3. Noise Module (src/noise)

The noise module handles realistic noise modeling and parameter calibration for comprehensive testing scenarios.

Key Components:

  • noise.py: Core noise generation functions implementing various realistic noise types
  • noise_degree.py: Noise parameter calibration system that maps target SNRs to appropriate noise parameters
  • noise_testing.py: Noise testing utilities and configurations
  • results/decide_nd.json: Pre-calibrated noise degree mapping for different noise types

4. Testing Module (src/testing)

The testing module provides comprehensive evaluation frameworks for CSI prediction models across multiple dimensions.

Key Components:

  • config.py: Testing configuration including model lists, scenarios, noise types, and job allocation settings
  • get_models.py: Model loading utilities with checkpoint path management
  • computational_overhead/: Performance profiling for measuring model computational requirements
  • prediction_performance/: Accuracy evaluation across thousands of testing scenarios
  • results/: Result processing pipeline including completion checking, data aggregation, and statistical analysis
  • vis/: Comprehensive visualization suite generating line plots, radar charts, violin plots, and tables

Usage Guide

The CSI-4CAST framework is designed to be flexible and compatible with various computing environments, from local development machines to large-scale HPC clusters.

Environment Setup

module load mamba/[mamba_version]
mamba env create -f env.yml
mamba activate csi-4cast-env

1. Data Generation

The code related to data generation is in the src/data folder and src/utils/data_utils.py file.

Define Constants

The data_utils.py file defines all constants which configure the Sionna simulator and data generation process.

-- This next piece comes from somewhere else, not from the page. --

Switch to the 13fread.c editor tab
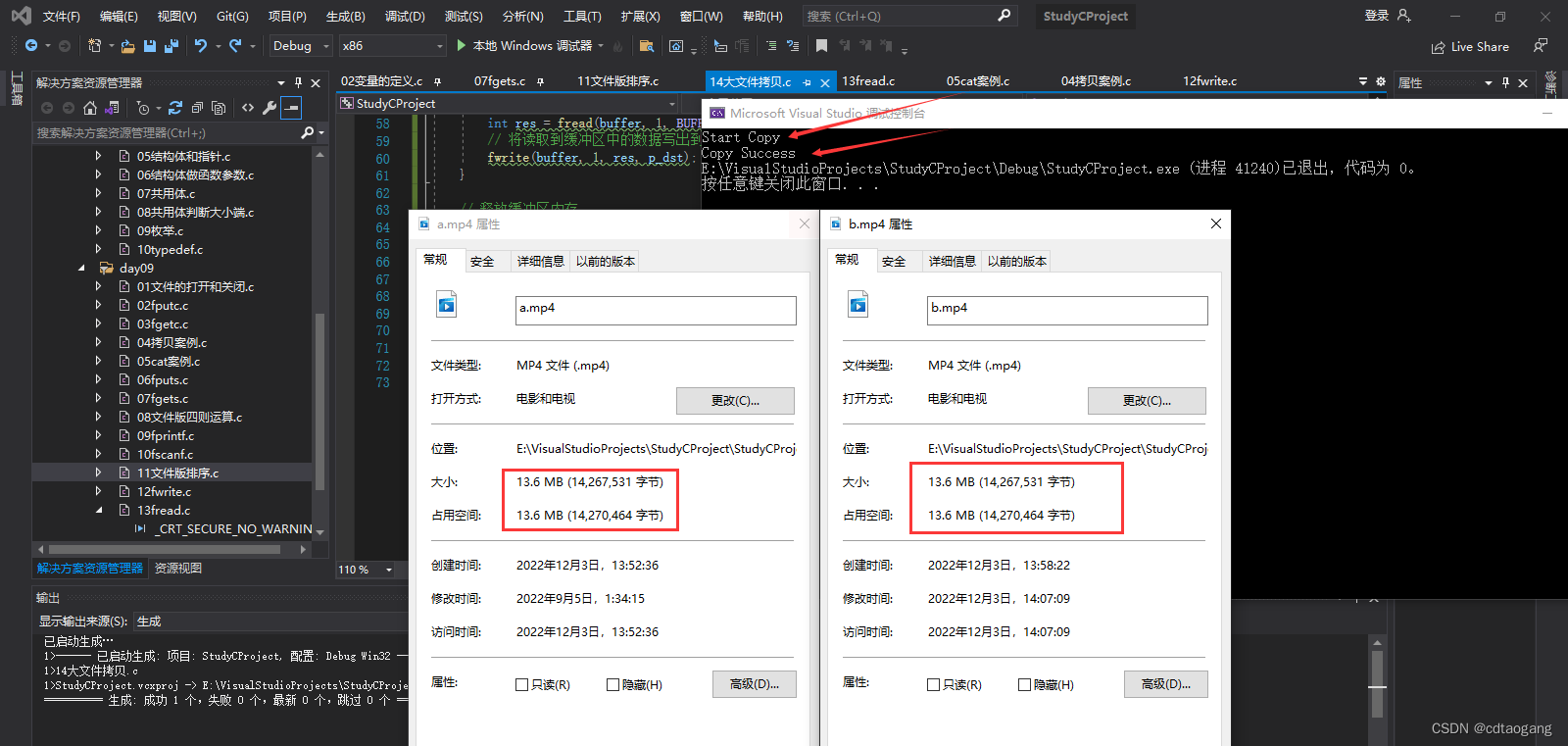click(x=868, y=81)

It is critical to understand and adjust these constants based on your setting before running any code.

Generate Data

For high-performance computing, use the template in scripts/data_gen_template.sh:

python3 -m src.data.generator --is_train              # Generate training data, typical array size is 1-9
python3 -m src.data.generator                         # Generate regular test data, typical array size is 1
python3 -m src.data.generator --is_gen                # Generate generalization test data, typical array size is 1-20

For local/single-node execution, use debug mode for minimal datasets:

python3 -m src.data.generator --debug --is_train      # Debug mode: minimal training data
python3 -m src.data.generator --debug                 # Debug mode: minimal test data
python3 -m src.data.generator --debug --is_gen        # Debug mode: minimal generalization data

Obtain Normalization Stats

After data generation, compute normalization statistics using src/utils/norm_utils.py:

python3 -m src.utils.norm_utils

The normalization stats will be saved in z_artifacts/data/stats/[fdd/tdd]/normalization_stats.pkl.

2. Model Training

The model training framework is built on PyTorch Lightning and located in the src/cp folder.

Define Models

Models should be defined under src/cp/models folder, inherit from BaseCSIModel in src/cp/models/common/base.py, and be registered in the PREDICTORS class in src/cp/models/__init__.py. See src/cp/models/baseline_models/rnn.py for an example implementation.

Configure Training

Configure the training process in src/cp/config/config.py, then generate configuration files:

python3 -m src.cp.config.config --model [model_name] --output-dir [output_dir] --is_U2D [True/False] --config-file [yaml/json]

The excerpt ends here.